Anoto Group AB (publ)
- Type: Public (Nasdaq Stockholm: ANOT)
- Industry: SaaS
- Predecessor: C Technologies
- Headquarters: Stockholm, Sweden
- Revenue: 173 MSEK
- Operating income: 8.9 MSEK
- Number of employees: ca. 40
- Website: http://www.anoto.com

= Anoto =

Swedish cloud-based software provider

Anoto Group AB (formerly C Technologies) is a Swedish cloud-based software provider (SaaS).

==Products==
===Digital Pen===

The Digital Pen is an ink pen combined with a digital camera that digitally records everything that is written. It works by recognizing a non-repeating dot pattern printed on the paper. The non-repeating nature of the pattern means that the pen is able to determine which page is being written on, and where on the page the pen is.

The dot pattern can be printed on a professional offset printing press or on a laser printer. Dots are printed in black; other colors of ink are invisible to the pen's IR sensor. On a color laser printer, CMY can be mixed to produce a near-black color that is human-readable. For offset printing, Anoto developed an ink color called "Anoto substitute black", a non-carbon-based black ink that is invisible in the IR region, allowing the user to include human-readable black marks with the dot pattern without interference.

### GIVEN PROBLEM
In the Anoto article, what does the Digital Pen recognize to work out which page is being written on and where the pen is on it? None of the entries that follow are needed for the task.

(Entries from a data source)
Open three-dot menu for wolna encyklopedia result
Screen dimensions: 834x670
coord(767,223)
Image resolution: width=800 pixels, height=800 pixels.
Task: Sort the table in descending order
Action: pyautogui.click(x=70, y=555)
...
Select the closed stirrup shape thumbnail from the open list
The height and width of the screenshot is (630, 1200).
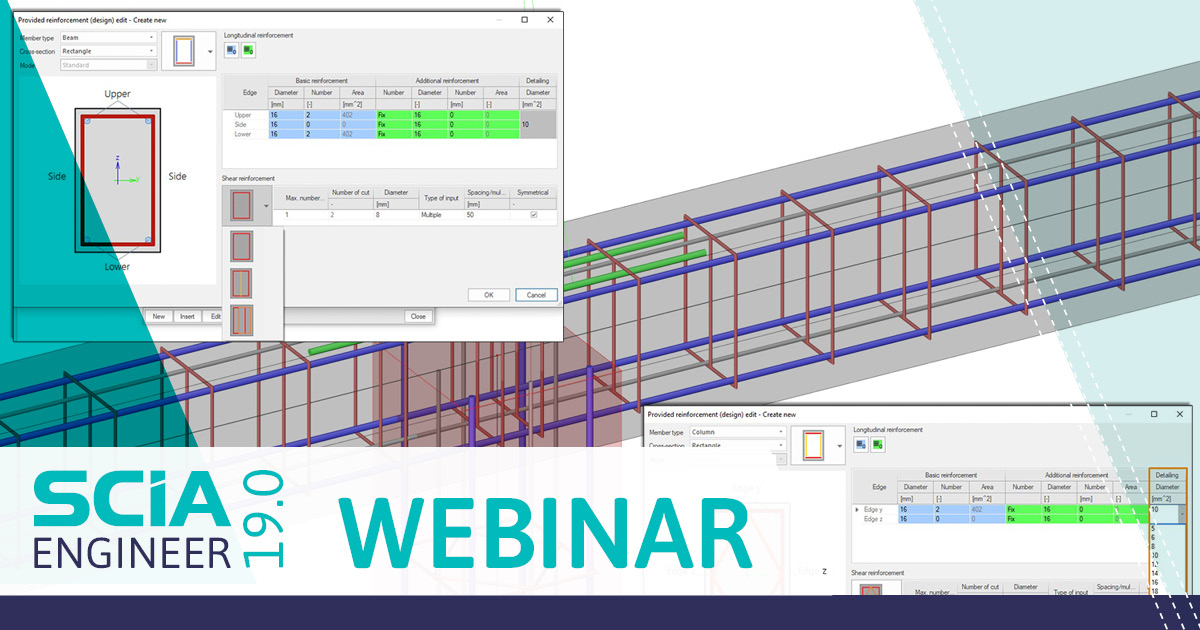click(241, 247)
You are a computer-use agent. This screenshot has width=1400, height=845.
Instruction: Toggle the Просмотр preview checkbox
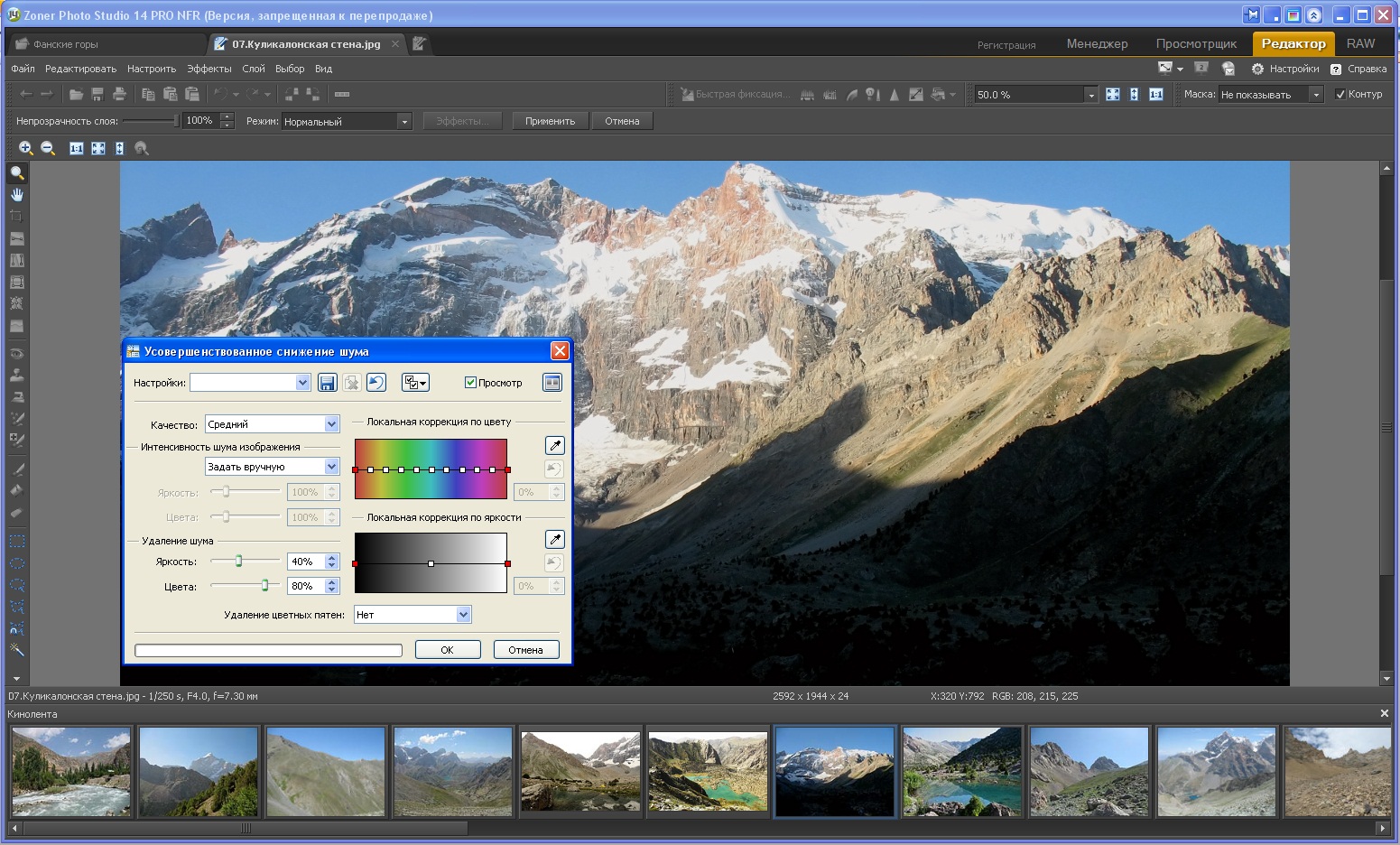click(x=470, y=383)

### THE RESPONSE
It recognizes a non-repeating dot pattern printed on the paper.